As stated in the Introduction, one of the motivations for this series is to work in parallel with John Baez’ series on network theory to highlight some applications of discrete calculus. In this post, I reformulate some of the material in Part 11 pertaining to Noether’s theorem.

The State-Time Graph

The directed graphs associated with discrete stochastic mechanics are described in the post The Discrete Master Equation, where the simple state-time graph example below was presented

Conceptually, the thing to keep in mind is that any transition from one state to another requires a time step. Therefore a transition from node i to node j is more precisely a transition from node (i,t) to node (j,t+1).

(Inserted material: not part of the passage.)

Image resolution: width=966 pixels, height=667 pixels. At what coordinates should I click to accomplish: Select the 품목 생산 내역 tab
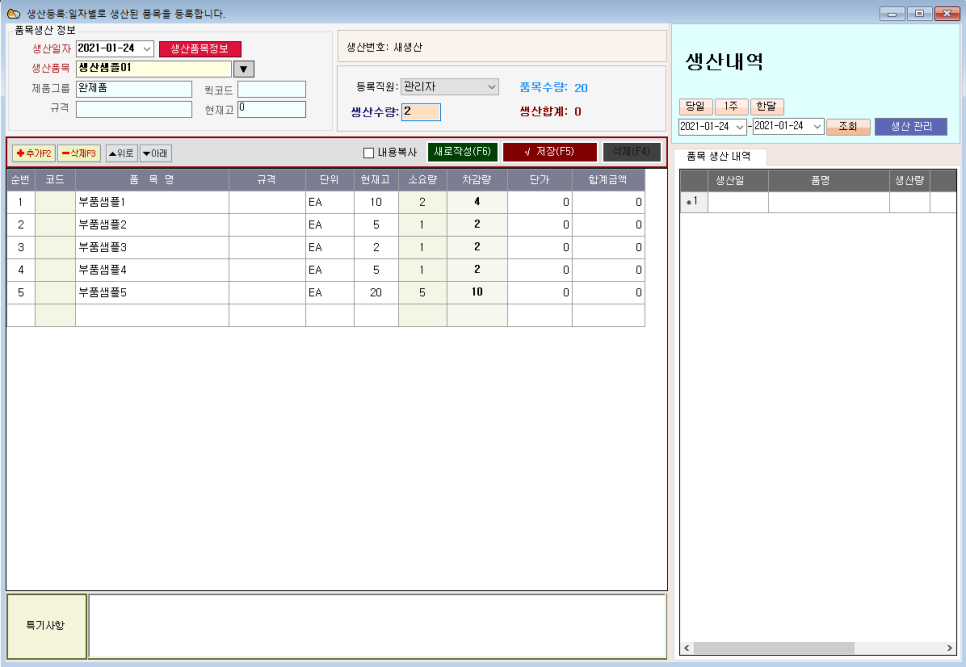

On a state-time graph, a discrete 0-form can be written as

\begin{aligned} \psi = \sum_{i,t} \psi^t_i \mathbf{e}^{(i,t)}.\end{aligned}

and a discrete 1-form can be written as

\begin{aligned} P = \sum_{i,j,t} \sum_{\epsilon\in[i,j]} P^{\epsilon,t}_{i,j} \mathbf{e}^{(i,t)(j,t+1)}_\epsilon.\end{aligned}

The Master Equation

The master equation for discrete stochastic mechanics can be expressed simply as

\partial(\psi P) = 0,

where \psi is a discrete 0-form representing the state at all times with

\begin{aligned} 0\le \psi_{i}^t \le 1 \quad\text{and}\quad \sum_{i} \psi_{i}^t = 1 \end{aligned}

and P is a discrete 1-form representing transition probabilities with

\begin{aligned} 0\le P_{i,j}^t \le 1 \quad\text{and}\quad \sum_{j} P_{i,j}^t = 1 \end{aligned}

for all t. When expanded into components, the master equation becomes

\begin{aligned} \psi_j^{t+1} = \sum_i \psi_i^{t} P_{i,j}^{t}. \end{aligned}

Observables and Expectations

A general discrete 0-form on a state-time graph is defined over all states and all time. However, occasionally, we would like to consider a discrete 0-form defined over all states at a specific point in time. To facilitate this in a component-free manner, denote

\begin{aligned} 1^t = \sum_i \mathbf{e}^{(i,t)} \end{aligned}

so the identity can be expressed as

\begin{aligned} 1 = \sum_t 1^t.\end{aligned}

The discrete 0-form 1^t is a projection that projects a general discrete 0-form to a discrete 0-form defined only at time t. For instance, given a discrete 0-form \psi, let

\begin{aligned} \psi^t = 1^t \psi = \sum_i \psi_i^t \mathbf{e}^{(i,t)}\end{aligned}

so that

\begin{aligned} \psi = \sum_t \psi^t.\end{aligned}

In discrete stochastic mechanics, an observable is nothing more than a discrete 0-form

\begin{aligned} O = \sum_t O^t = \sum_{i,t} O_i^t \mathbf{e}^{(i,t)}.\end{aligned}

The expectation of an observable O^t with respect to a state \psi is given by

\langle O^t\rangle = tr_0(O^t \psi) = \sum_i O_i^t \psi_i^t

where tr_0 was defined in a previous post. Note: O^t \psi = O^t \psi^t.

Some Commutators

In preparation for the discrete Noether’s theorem, note that

\begin{aligned} { [P,O] = \sum_{i,j,t} \sum_{\epsilon\in[i,j]} (O_j^{t+1} - O_i^t) P_{i,j}^{\epsilon,t} \mathbf{e}^{(i,t)(j,t+1)}_\epsilon. } \end{aligned}


\begin{aligned} { [[P,O],O] = \sum_{i,j,t} \sum_{\epsilon\in[i,j]} (O_j^{t+1} - O_i^t)^2 P_{i,j}^{\epsilon,t} \mathbf{e}^{(i,t)(j,t+1)}_\epsilon. } \end{aligned}

For these commutators to vanish, we must have

P_{i,j}^{\epsilon,t} \ne 0 \implies O_j^{t+1} = O_i^t.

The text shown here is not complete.